Associações partilham experiências sobre promoção da Paz na cidade

PorSara Almeida,12 jun 2022 8:15

Na busca e promoção de uma cultura de paz, onde os jovens têm um papel e voz destacados, o movimento Jovens pela Paz (JpX) realizou no passado dia 4, mais um evento, entre vários que já organizou, com esse desiderato. “Praia mesti Paz” foi o mote da jornada que reuniu testemunhos vários de escolas e diferentes associações. “Todos nós precisamos de paz na nossa sociedade, e ninguém será melhor promotor de paz de que os jovens”, destaca Laura Robalo, dos JpX, apresentando estas jornadas que convidam à reflexão.

Escola da Paz - JpX

O nome do movimento é bem definidor do seu foco: Jovens pela Paz. Desde 2013, através de várias iniciativas é sobre esse foco que têm trabalhado e um dos seus projectos mais acalentado é o da escola da Paz. 

O projecto foi apresentado na comunicação “Lançar sementes de paz, a experiência da escola da paz”, que abriu a jornada.

Como explica Laura Robalo, a Escola pela Paz é uma iniciativa do movimento que funciona no Centro Multiusos do Alto de Safende. A escola recebe cerca de 30 crianças, de segunda a sexta-feira, em período contrário às aulas, e 50 crianças entre os 2 e os 14 anos aos sábados de manhã. 

Aí, há acompanhamento de estudo e actividades lúdicas, sempre tendo como guia da Escola ensinamentos sobre a paz, bons modos e promovendo a gentileza. Serve para “aprenderem que têm outro caminho além da violência. Há caminhos mais belos: a paz”, explica Laura.

E assim, sementes de paz vão sendo lançadas nos mais pequenos.

Escolas promotoras da Paz – Esc. Regina Silva

O papel das escolas na promoção da paz social é, reconhece-se de suma importância, e tem vindo a ser um eixo orientador das acções na Escola Secundária Regina da Silva.

Praia Situada na Achadinha, esta escola, que acolhe um grupo muito variado de jovens, de muitas localidades da Praia, tem vindo a realizar “actividades de intervenção no sentido de melhorar o clima de convivência”, relata o director, João Evangelista Andrade. 

“Às vezes são situações que surgem pontualmente e nós, enquanto direcção, somos chamados a fazer intervenções de momento para gerir os conflitos que vão surgindo no dia a dia”, explica.

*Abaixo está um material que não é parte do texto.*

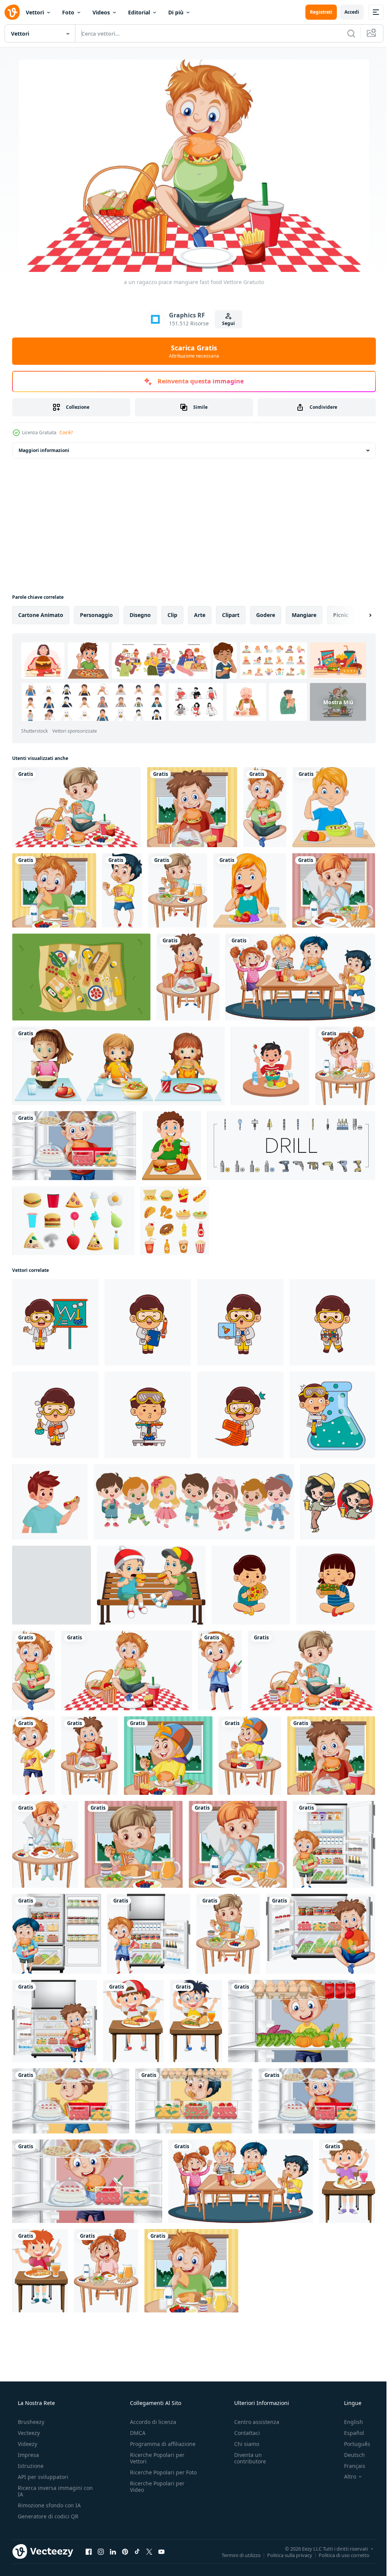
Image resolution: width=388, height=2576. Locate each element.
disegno (140, 614)
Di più (175, 12)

Mas além dos “imprevistos”, ao longo dos 6 anos de mandato da direcção foram feitos planos de acção, nos quais vão sendo sucessivamente sedimentadas as intervenções que têm sucesso. 

Entre algumas acções, estão as desenvolvidas no gabinete de orientação vocacional e atendimento aos alunos, palestras e projectos como o concurso de melhor turma que premeia a turma com menos faltas, suspensões, etc.

Também “temos estado a fazer intervenções junto das famílias para melhorar essa proximidade escola-comunidade que é um grande défice que nós encontramos. Elaboramos projectos vários no sentido de chegar às famílias e trazer as famílias às escolas”, conta o director. 

Apoios conseguidos junto a parceiros, tanto para a escola como para os seus alunos, tem tido impacto, assim com as intervenções realizadas a nível das infra-estruturas. “Uma escola bem infra-estruturada, bem arrumada com um ambiente limpo e calmo também ajuda na integração de jovens”, expõe.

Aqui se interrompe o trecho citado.